Y en aquel momento, se escuchó un ruido al otro lado de la puerta. Sansa y Clegane se quedaron quietos, él se alejó de ella y Sansa, de un salto, se puso de pie a su lado y se estiró el vestido hacía abajo, se acomodó el pelo y rozó la mano de Sandor una última vez.

—Lady Stark, hemos avistado la compañía de su majestad Nieve llegando desde el este —dijo la voz al otro lado de la puerta, era Brienne.

—Está bien.

—Mi señora —insistió Brienne.

—¿Algo más?

—Si, mi señora —dijo—. Creo que hay algo que deberíais ver.

Sansa se extraño al oír aquello y miró a Sandor, que parecía mucho más tranquilo.

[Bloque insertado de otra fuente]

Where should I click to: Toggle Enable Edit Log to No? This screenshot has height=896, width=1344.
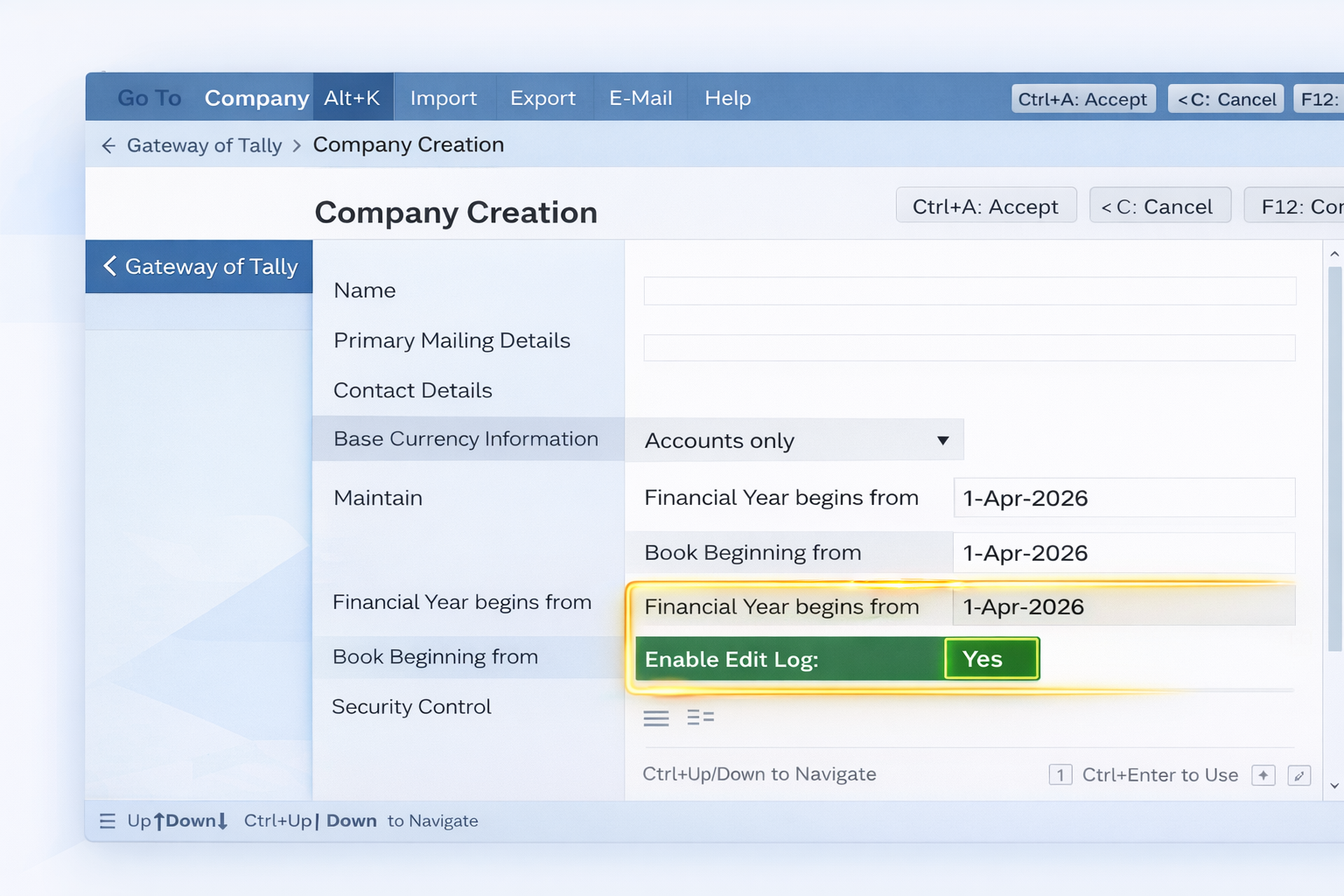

—Se refiere a los dragones.

—¿Dragones? —Sansa pareció alarmarse terriblemente.

—Sí, mi señora —Brienne seguía al otro lado de la puerta, escuchando con atención—. Su hermano viene junto a Daenerys Targaryen, su ejército de Inmaculados, de Dothrakis y sus dragones. Deberíais venir en cuanto antes, Lady Stark.

—Vamos.

Sansa cogió la mano de Sandor y lo llevó hasta la puerta, la abrió con total seguridad y salió al pasillo, encontrándose con Brienne junto a la puerta.

—¿Cuánto rato habéis estado aquí? —preguntó Sansa. Su mano aun estaba alrededor de la de Sandor que iba justo tras ella. Miró a Brienne muy seria mientras los ojos de esta viajaban desde el rostro de Sansa a su mano enlazada junto a la de Clegane.

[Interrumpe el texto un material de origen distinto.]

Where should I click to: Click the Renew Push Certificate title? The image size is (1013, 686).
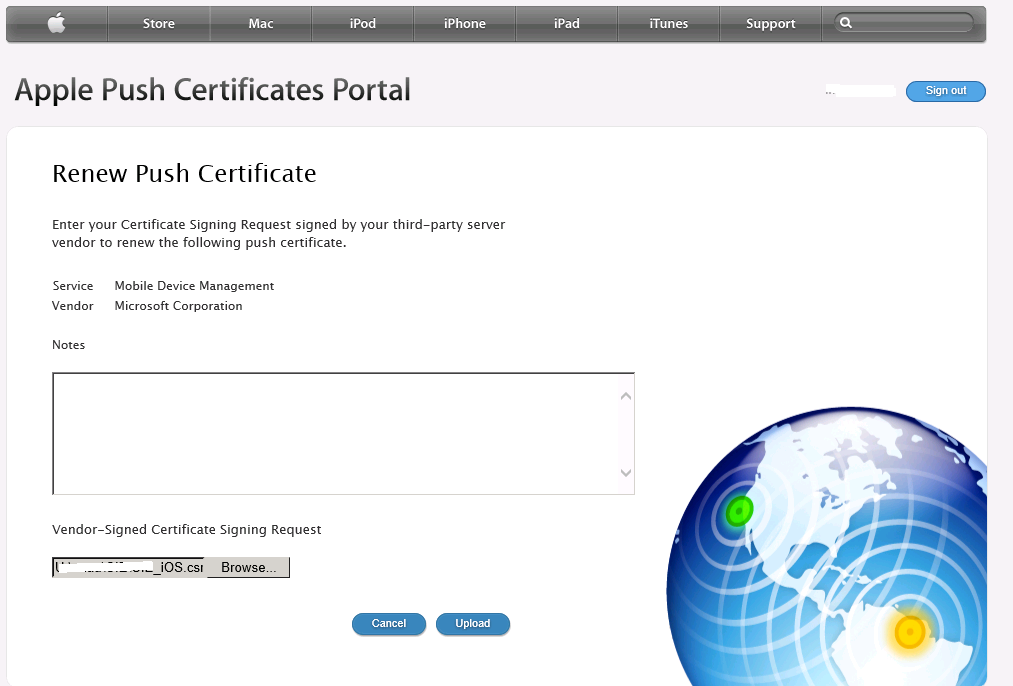184,174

—Acabo de llegar, mi señora.

—Bien —dijo muy seria—. Ahora llévame a la torre del vigía, quiero ver a esos dragones.

La mano de Sandor siguió entrelazada a la de Sansa el resto de la tarde y mucho tiempo después de aquello. Sus manos estuvieron entrelazadas el resto de tiempo que les quedaba juntos.